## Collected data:

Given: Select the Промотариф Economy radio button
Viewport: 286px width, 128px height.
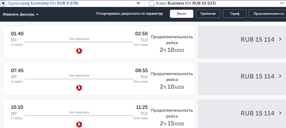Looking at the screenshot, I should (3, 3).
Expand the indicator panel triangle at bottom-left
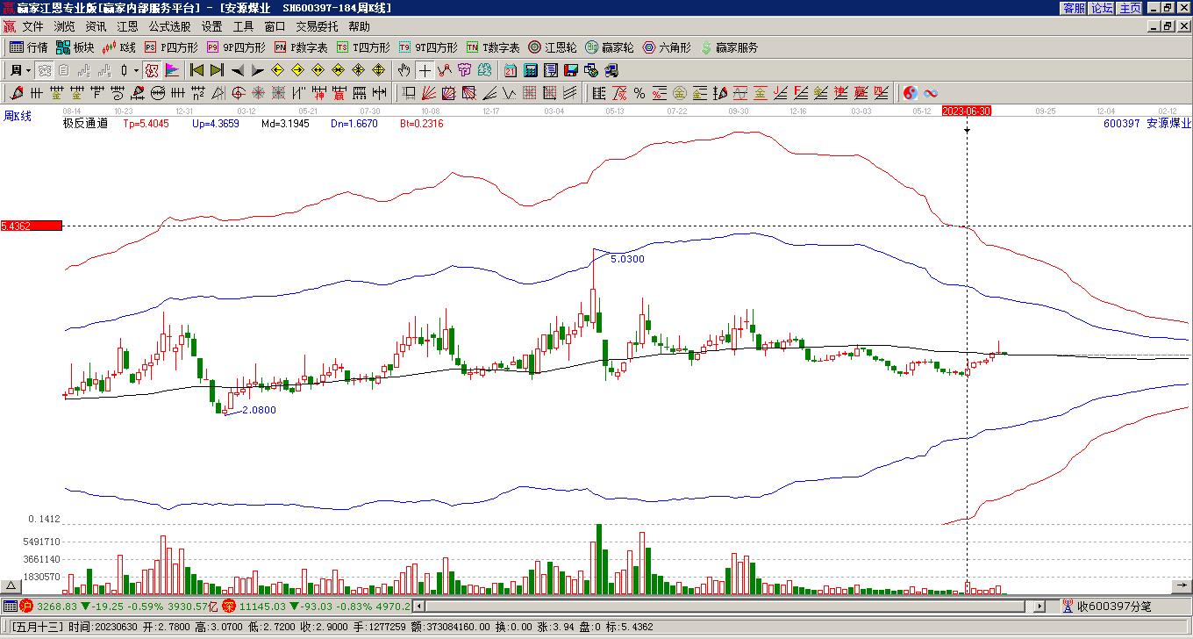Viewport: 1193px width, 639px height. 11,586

## TASK REQUIREMENTS:
Exactly the lines from the one with "Expand the indicator" through the end of the records are to be repeated, both ends included, and pictures are to be omitted.

## ANSWER BELOW:
Expand the indicator panel triangle at bottom-left
Viewport: 1193px width, 639px height. 11,586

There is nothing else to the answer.